Но в современной России мы наблюдаем грандиозную попытку эмансипации элит. Что это означает? Демократизацию? Либерализацию? Приватизацию государственных функций? Приближение к идеалам позднего Просвещения с избавлением от деспотизма авторитарной власти? Нет. Все это внешние покровы происходящего, по сути иллюзорные. Попытка эмансипации постсоветских элит означает явление, которое нередко происходит в разных государствах и цивилизациях в ходе кризиса идентичности: это попытка встроиться в международный «высший класс», престижный не с национально-культурной, а с глобальной точки зрения. Наши верхи не только не имеют собственной программы развития, но они воинственно настроены против самой идеи такой программы. Они нацелены на следование чужой программе и стоят на этом.
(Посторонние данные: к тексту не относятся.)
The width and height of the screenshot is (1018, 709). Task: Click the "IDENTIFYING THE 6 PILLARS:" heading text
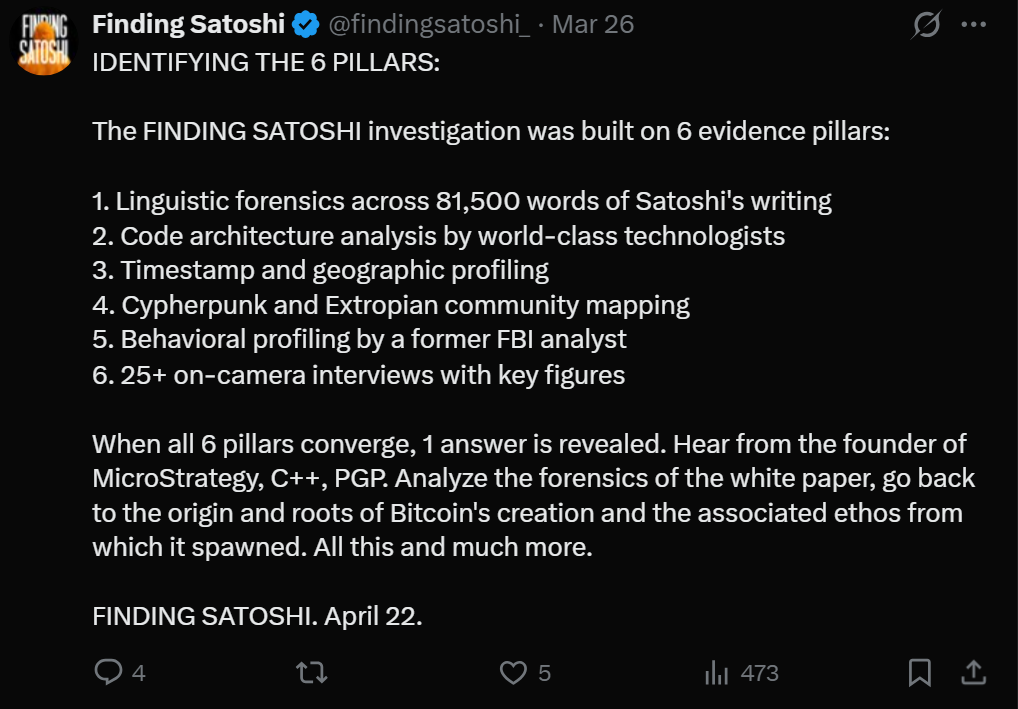(x=266, y=63)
Но за отказ от автохтонности, переход на точку зрения глобальности нужно платить. И наши элиты платят. Первородство элиты, носительницы цивилизационного суверенитета, собственной историко-культурной субъектности и собственной миссии, продается за «чечевичную похлебку» дружеских посиделок в высшем обществе, поездок в Баден-Баден, признании со стороны «сильных мира сего». Но самое главное – это иллюзорное чувство спокойствия, «нормальности», комфорта, попытка самовнушения, что все идет по плану.
В чем отличие путинской элиты от ельцинской? В том, что при Путине «первородство» стали оценивать выше, приблизив его к «рыночному» уровню. Это повышение самооценки пропорционально повышению оценки стоимости активов российской экономики. Но суть дела заключается в том, что у «первородства» вообще нет стоимости. Это бесценная вещь. Ее можно оплатить лишь кровью и жертвой.
Сегодня, когда заговорили об инновационном росте России, возможность формирования новой элиты вырисовывается, как минимум, в одном направлении: это должны быть интеллектуалы высокой пробы, изобретатели, творцы, первооткрыватели. А также те, кто способен организовать инновации, внедрить изобретения в практику, преодолеть сопротивление косных слоев, которые не заинтересованы в реальном развитии, а хотят лишь сохранения гнилого «статус-кво». Очевидно, что движение вперед, да и просто выживание России невозможно без глубокой и всесторонней ротации правящих элит.
Охлократическая нелюбовь к аристократии – слепое чувство, принадлежность мироощущения людей с уязвленным самолюбием, внутренней ущербностью. Человек с чувством собственного достоинства сумеет оценить и достоинство других людей, сможет признать над собой и высшее начало, более благородное, более компетентное, более нравственно зрелое и т. д. Потому псевдоэлита и стремится так упорно вступить в «международный кооператив», что она, не будучи способна подтвердить свое превосходство реальными человеческими качествами, ищет внешнего подтверждения своего статуса.
Не имея аристократического начала в государстве, мы как нация будем вынуждены служить чужой аристократии, чужой элите, избранным других народов и цивилизаций.
Ценностные ориентиры динамического консерватизма[17]
Вопрос о стабильности и кризисе в современном обществе, если его поднимать с точки зрения предложенного Сергеем Георгиевичем Кара-Мурзой диалога о ценностях, может быть рассмотрен через некие пределы – предельные схемы, предельные основания. Мы описали эти пределы в концепции ценностей и антиценностей, представленной в доктрине «Молодое поколение России» (Доктрина была разработана нашим коллективом, нашим Фондом и его экспертами к XII Всемирному Русскому Народному Собору). Сергей Георгиевич призвал нас начать диалог о ценностях. Но ведь диалог этот придется нам вести между собой, его не с кем больше вести, как только внутри интеллектуального сообщества. И я не просто призываю его начать, но своим выступлением начинаю его здесь и сейчас.